**What is required:**
In the records below, substitute "px" for every occurrence of "pixels", keep everything else unchanged, and omit the pictures from your answer.

(Click-target data)
-------
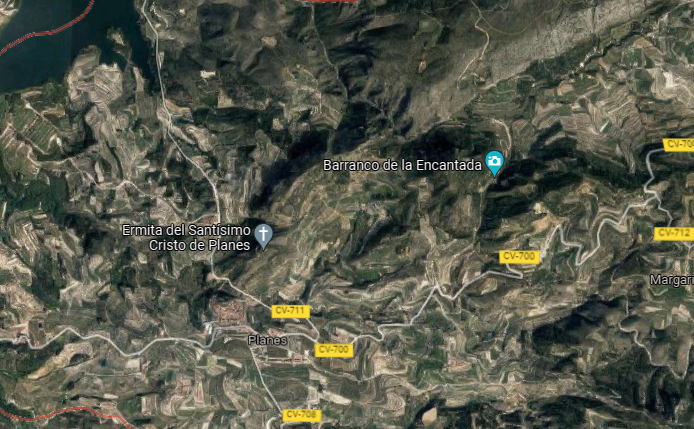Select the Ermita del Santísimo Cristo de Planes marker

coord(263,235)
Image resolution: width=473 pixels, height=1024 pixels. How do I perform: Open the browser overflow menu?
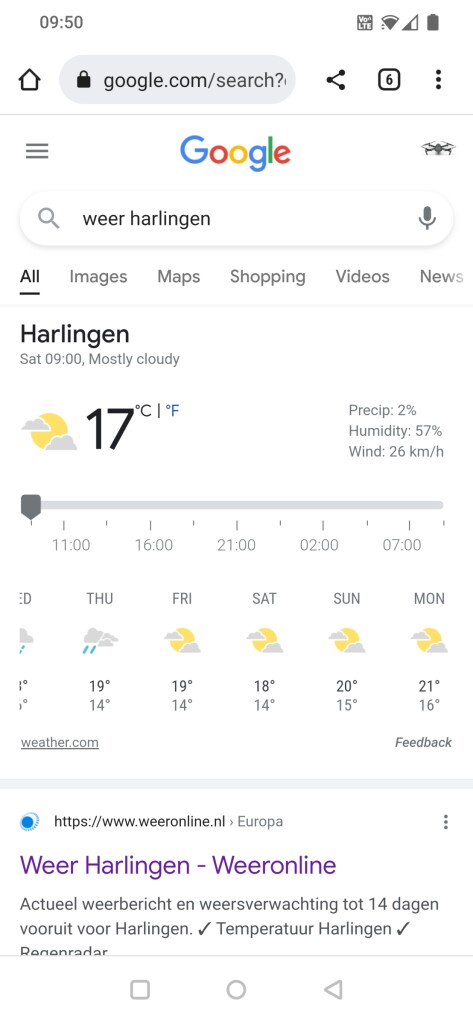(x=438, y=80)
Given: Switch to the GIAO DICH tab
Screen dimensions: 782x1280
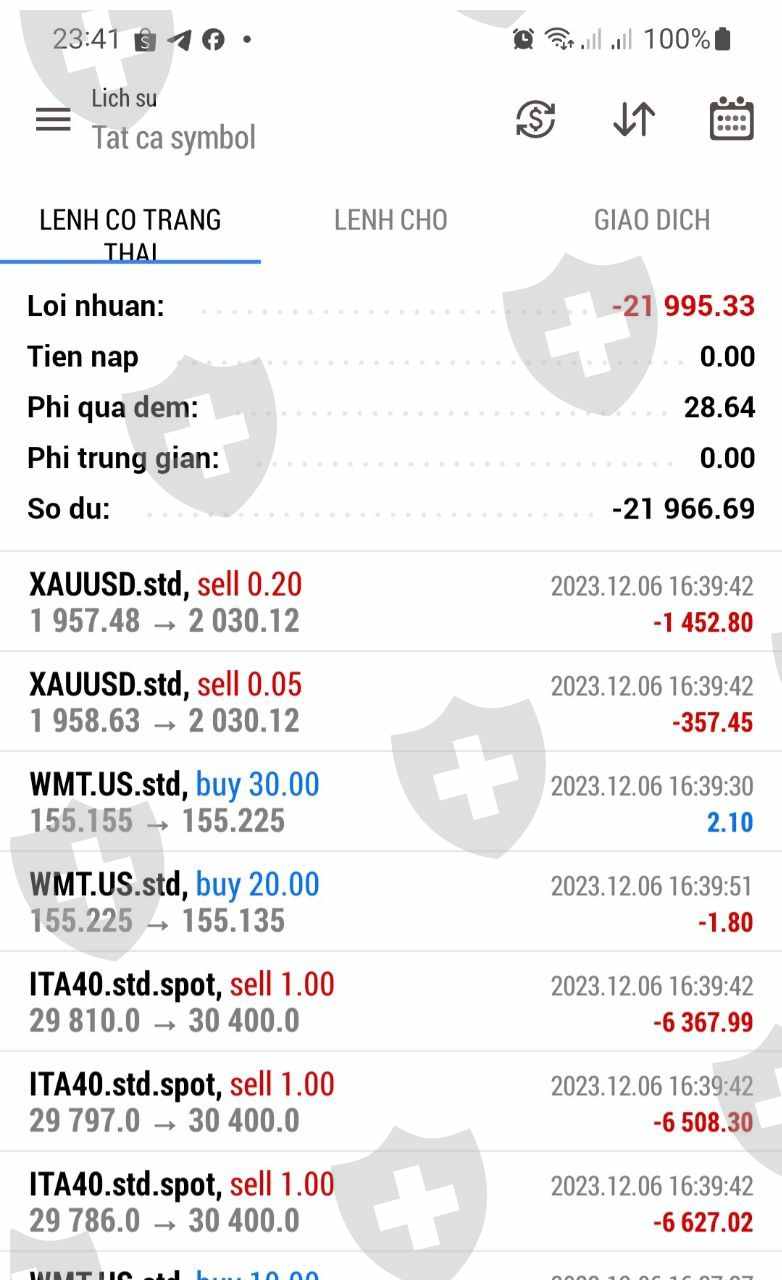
-------
**Solved problem:**
Select the Ermita del Santísimo Cristo de Planes marker

coord(263,235)
Image resolution: width=473 px, height=1024 px. How do I perform: Open the browser overflow menu?
(x=438, y=80)
Given: Switch to the GIAO DICH tab
Screen dimensions: 782x1280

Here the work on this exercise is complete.